Role NDR & Platform Observability as Architect
Duration 12+ Months
Location Minneapolis, MN OR Hartford, CT (Need local)
Onsite
Position Summary
We are seeking a highly skilled Senior NDR & Platform Observability Engineer to support the operational health, visibility, and performance of the enterprise Network Detection & Response (NDR) environment, with a primary focus on the Corelight platform and associated telemetry pipelines.
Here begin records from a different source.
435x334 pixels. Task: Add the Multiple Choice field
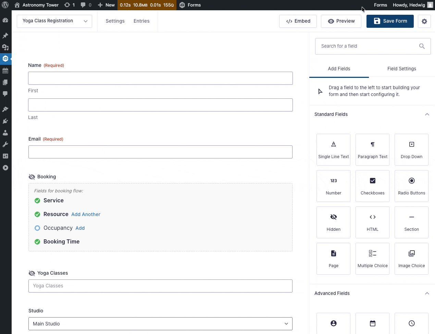[x=372, y=259]
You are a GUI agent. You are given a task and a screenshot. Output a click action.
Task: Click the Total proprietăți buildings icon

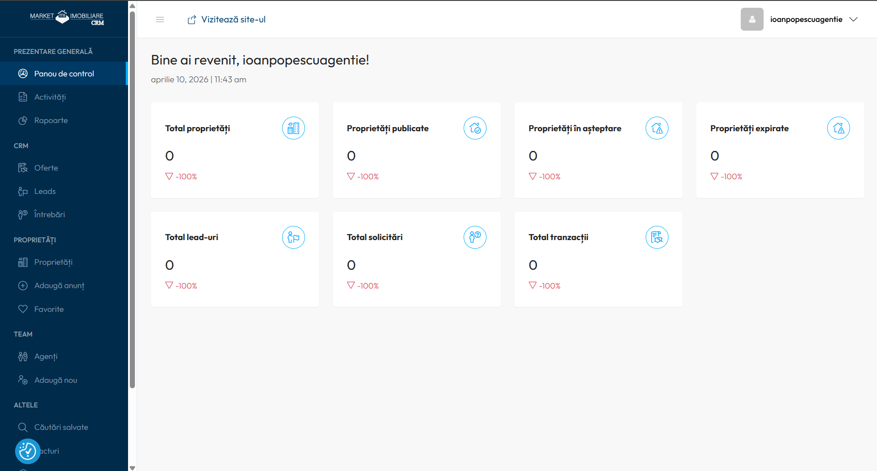tap(293, 128)
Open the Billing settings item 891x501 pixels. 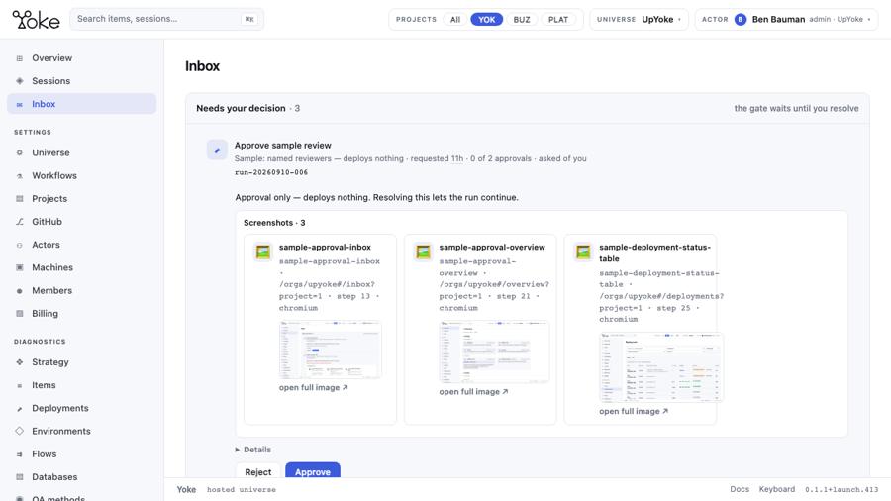coord(45,313)
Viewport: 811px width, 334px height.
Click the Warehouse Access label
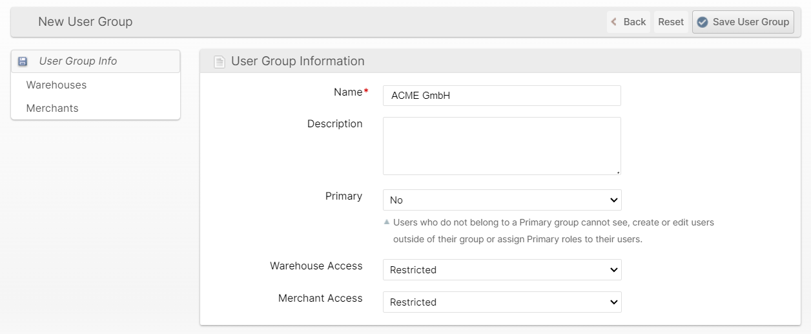coord(316,266)
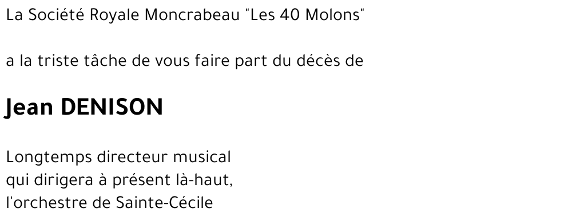Click the line 'qui dirigera à présent là-haut,'
This screenshot has width=572, height=220.
120,180
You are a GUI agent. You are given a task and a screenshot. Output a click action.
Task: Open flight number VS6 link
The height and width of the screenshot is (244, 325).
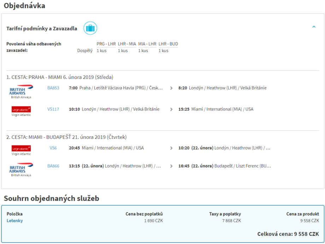pyautogui.click(x=53, y=148)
This role combines deep expertise in security operations, network monitoring, and observability engineering to design and maintain a modern monitoring architecture leveraging APIs, automation, time-series databases, and visualization platforms. The ideal candidate will help ensure platform reliability, improve detection efficacy, reduce alert noise, and enhance enterprise-wide security visibility.
Key Responsibilities
NDR Operations
- Manage daily operations of NDR sensors, appliances, and Zeek-based detection pipelines.
- Monitor sensor health, packet throughput, ingestion rates, and packet drop metrics.
- Perform triage and escalation support for NDR alerts in collaboration with SOC and Incident Response teams.
- Tune Zeek scripts, Suricata rules, and Corelight detection packs to optimize detections.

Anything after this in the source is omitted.